Political publisher Huveaux has forecast double-digit growth in revenue and profits at its magazines this year, following a busy summer season of political conferences.
But the group warned today that conditions elsewhere in the company had deteroriated and a further round of cost-cutting was being planned.
It also announced that chairman and founder John Van Kuffeler had resigned with immediate effect, to be replaced by non-executive director Kevin Hand. Another director, John Clarke, has also resigned from the board.
The management shake-up follows news that Huveaux’s overall performance at the end of this year is likely to “fall short” of previous expectations.
Huveaux, which was founded in 2001 and employs 500 staff in London, Paris, Brussels and Edinburgh, said it had identified a further £500,000 in annual cost savings to help improve its performance.
In a trading update this morning, the company – which publishes parliamentary magazine The House and Public Affairs News – said its political titles “continued to trade well and “remained on course to meet expectations” by the end of the financial year in December.

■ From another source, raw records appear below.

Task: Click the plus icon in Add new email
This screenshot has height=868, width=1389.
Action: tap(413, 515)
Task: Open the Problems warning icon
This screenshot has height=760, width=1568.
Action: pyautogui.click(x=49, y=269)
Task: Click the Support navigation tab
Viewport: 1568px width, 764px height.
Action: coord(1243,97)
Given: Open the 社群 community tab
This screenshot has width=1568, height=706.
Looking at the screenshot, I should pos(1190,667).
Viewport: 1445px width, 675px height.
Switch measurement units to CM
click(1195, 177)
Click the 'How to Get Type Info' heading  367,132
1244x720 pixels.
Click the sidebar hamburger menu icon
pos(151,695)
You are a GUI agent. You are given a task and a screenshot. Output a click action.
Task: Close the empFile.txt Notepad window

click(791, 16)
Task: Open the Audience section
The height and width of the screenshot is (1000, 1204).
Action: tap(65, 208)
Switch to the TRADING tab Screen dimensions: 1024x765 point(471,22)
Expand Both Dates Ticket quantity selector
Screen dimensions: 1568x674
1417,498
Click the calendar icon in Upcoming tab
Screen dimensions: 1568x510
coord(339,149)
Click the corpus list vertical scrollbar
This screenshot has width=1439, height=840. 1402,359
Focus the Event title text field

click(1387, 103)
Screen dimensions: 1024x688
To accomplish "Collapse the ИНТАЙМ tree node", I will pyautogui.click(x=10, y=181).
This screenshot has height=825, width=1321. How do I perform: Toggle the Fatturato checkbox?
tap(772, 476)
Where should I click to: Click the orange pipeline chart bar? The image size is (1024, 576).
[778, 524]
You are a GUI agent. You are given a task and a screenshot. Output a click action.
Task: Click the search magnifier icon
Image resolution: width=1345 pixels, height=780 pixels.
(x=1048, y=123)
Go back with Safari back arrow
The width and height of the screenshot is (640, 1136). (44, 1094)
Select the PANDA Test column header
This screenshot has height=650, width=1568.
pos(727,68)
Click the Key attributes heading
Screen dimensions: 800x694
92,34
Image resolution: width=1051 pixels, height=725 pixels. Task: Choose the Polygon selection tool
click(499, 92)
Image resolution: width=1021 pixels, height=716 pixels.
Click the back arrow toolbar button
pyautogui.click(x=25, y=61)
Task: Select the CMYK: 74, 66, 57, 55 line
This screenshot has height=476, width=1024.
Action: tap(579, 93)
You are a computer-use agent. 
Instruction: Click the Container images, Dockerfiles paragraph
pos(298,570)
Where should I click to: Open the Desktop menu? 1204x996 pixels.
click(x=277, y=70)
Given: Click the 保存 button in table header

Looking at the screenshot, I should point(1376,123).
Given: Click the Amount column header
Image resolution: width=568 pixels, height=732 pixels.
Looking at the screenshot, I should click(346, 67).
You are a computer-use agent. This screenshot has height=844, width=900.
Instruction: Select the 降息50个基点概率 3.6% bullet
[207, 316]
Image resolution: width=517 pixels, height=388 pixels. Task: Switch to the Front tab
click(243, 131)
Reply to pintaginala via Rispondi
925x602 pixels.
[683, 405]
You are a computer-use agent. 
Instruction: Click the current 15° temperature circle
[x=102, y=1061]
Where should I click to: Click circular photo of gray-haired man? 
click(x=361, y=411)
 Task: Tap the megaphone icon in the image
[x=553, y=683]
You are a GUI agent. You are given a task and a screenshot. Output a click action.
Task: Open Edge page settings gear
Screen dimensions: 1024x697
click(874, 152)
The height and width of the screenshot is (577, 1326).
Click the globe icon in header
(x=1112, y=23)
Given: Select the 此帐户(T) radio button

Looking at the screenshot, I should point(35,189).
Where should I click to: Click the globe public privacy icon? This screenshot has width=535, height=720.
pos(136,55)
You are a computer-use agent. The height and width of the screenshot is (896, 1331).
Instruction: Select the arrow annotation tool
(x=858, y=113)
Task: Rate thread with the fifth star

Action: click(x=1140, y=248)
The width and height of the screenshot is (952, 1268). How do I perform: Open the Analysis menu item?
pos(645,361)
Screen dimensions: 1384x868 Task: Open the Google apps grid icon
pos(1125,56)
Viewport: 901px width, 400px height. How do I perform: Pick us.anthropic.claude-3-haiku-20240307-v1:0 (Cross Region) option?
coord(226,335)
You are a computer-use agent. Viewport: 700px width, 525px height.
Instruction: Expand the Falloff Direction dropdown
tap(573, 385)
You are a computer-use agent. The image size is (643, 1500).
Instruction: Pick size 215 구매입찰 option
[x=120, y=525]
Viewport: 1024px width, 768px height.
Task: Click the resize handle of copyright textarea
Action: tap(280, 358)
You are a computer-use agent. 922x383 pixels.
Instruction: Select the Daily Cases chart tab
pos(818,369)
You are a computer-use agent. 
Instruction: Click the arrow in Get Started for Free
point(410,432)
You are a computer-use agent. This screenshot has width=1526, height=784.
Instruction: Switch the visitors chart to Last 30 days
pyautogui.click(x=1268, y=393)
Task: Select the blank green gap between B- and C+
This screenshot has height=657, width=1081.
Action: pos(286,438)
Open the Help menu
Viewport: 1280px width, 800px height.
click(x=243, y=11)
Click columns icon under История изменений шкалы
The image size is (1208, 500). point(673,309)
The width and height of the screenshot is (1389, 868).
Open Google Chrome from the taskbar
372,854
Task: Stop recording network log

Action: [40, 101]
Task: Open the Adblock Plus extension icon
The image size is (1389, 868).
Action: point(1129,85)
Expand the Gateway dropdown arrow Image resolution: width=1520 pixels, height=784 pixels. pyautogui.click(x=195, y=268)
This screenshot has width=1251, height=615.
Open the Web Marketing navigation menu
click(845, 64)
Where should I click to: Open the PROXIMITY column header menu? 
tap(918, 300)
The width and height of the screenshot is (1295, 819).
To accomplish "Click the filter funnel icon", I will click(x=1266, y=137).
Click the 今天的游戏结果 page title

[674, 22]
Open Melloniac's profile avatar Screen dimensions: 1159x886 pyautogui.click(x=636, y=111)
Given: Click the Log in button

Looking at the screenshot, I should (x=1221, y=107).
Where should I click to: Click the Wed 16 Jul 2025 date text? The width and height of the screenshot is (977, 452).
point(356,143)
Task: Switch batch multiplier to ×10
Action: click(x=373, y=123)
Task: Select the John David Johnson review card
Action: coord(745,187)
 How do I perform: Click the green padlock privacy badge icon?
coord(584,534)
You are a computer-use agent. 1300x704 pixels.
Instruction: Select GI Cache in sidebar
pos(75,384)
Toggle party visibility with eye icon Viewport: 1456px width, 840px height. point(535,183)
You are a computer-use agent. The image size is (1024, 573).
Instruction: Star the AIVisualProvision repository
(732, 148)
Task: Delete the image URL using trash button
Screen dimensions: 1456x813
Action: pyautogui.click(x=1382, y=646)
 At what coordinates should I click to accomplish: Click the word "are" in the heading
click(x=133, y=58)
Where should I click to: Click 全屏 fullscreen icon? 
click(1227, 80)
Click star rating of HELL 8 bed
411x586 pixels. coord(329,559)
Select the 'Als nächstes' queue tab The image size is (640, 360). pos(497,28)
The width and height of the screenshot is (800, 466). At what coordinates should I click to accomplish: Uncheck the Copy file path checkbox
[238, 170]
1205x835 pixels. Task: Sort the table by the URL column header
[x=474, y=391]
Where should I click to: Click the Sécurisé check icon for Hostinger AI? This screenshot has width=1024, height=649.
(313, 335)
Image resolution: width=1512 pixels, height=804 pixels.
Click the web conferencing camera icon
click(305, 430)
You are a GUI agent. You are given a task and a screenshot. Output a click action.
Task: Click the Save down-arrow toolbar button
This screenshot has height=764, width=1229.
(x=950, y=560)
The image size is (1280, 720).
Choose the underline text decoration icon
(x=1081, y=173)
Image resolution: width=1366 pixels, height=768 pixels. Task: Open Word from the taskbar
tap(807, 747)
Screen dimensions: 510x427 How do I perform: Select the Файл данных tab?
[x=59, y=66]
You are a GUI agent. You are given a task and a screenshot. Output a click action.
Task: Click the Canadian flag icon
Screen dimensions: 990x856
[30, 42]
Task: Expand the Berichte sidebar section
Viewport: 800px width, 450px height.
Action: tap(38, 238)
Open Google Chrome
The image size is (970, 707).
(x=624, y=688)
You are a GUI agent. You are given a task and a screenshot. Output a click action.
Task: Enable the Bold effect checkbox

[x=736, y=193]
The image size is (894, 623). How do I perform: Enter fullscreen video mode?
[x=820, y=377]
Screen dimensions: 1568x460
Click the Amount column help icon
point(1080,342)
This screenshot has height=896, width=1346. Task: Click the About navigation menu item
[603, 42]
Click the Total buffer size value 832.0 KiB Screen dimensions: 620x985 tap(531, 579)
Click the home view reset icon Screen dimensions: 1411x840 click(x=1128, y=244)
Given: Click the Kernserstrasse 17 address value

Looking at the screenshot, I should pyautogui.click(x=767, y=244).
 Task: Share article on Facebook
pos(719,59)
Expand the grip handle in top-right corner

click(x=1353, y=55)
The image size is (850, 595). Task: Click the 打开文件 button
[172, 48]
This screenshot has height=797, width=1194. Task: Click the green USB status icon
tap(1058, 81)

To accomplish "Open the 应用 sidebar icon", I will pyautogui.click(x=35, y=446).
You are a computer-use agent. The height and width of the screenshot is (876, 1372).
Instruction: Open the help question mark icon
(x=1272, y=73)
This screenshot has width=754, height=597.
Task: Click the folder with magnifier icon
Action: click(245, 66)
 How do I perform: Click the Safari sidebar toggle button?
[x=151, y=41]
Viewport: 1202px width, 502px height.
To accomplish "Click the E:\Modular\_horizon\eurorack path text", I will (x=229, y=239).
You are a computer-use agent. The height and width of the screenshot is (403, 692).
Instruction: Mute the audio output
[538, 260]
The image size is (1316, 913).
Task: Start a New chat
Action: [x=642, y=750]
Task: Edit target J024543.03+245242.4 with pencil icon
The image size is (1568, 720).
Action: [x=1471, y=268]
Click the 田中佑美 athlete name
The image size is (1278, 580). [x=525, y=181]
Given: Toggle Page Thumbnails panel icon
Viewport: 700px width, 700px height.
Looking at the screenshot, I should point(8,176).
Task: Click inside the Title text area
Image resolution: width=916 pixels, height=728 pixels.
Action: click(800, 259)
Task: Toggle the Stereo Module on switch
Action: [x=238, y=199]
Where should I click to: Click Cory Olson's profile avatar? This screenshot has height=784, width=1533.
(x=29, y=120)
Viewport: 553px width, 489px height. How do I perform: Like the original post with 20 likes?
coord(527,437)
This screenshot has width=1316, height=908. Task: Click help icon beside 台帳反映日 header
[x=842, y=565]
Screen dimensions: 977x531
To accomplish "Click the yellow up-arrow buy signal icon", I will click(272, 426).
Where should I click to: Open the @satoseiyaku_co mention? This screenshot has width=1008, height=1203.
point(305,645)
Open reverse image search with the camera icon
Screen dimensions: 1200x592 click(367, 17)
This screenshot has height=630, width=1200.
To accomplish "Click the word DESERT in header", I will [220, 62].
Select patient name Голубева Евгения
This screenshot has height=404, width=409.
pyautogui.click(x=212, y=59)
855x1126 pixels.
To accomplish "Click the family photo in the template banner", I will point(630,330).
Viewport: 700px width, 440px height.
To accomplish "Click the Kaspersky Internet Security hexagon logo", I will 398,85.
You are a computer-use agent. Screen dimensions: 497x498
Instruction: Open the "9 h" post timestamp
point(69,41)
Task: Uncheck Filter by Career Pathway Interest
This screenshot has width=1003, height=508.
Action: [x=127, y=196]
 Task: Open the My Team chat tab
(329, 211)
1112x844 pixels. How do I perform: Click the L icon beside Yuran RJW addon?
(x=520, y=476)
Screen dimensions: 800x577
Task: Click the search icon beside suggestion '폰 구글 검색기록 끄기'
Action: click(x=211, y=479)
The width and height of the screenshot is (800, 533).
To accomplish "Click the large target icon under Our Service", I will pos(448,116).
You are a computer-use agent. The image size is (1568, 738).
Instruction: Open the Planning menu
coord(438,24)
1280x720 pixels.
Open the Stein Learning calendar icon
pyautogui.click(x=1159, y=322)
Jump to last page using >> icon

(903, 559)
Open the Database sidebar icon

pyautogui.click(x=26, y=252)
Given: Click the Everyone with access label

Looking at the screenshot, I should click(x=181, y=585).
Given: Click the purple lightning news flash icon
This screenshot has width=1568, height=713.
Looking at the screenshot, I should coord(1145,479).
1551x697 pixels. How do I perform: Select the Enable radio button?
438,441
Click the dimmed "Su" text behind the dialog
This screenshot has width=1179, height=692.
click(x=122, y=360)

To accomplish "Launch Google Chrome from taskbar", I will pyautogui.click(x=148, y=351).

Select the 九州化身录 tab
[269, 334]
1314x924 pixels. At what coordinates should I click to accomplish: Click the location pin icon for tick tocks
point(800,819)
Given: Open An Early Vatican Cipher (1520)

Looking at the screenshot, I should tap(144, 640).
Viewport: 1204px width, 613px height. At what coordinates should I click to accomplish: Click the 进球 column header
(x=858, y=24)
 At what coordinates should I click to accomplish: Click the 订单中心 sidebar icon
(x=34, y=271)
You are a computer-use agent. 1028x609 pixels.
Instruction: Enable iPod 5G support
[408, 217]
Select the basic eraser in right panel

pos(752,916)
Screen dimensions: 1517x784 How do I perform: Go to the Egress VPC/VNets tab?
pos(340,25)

But it said the government’s decision to scrap statutory assessment tests for 14-year-olds would have a “material effect” on its education division, which publishes learning materials for schools.
“This announcement [by schools secretary Ed Balls] came without any forewarning and represented a complete U-turn from all previous announcements,” the company said.
“Actions are being taken within the division to mitigate the effect of the government’s policy change.
“Sales and profits within the education division will be significantly below expectations for 2008 and the outlook for this division for 2009 is less certain.”
Huveaux added that the government announcement on Sats was likely to have an effect on other education publishers.
Another media group with interests in education is Pearson, publisher of the Financial Times.
In early trading today, shares in Huveaux fell more than 20 per cent – down 2p to 7.25p. At this price, the group has a market value of about £11m.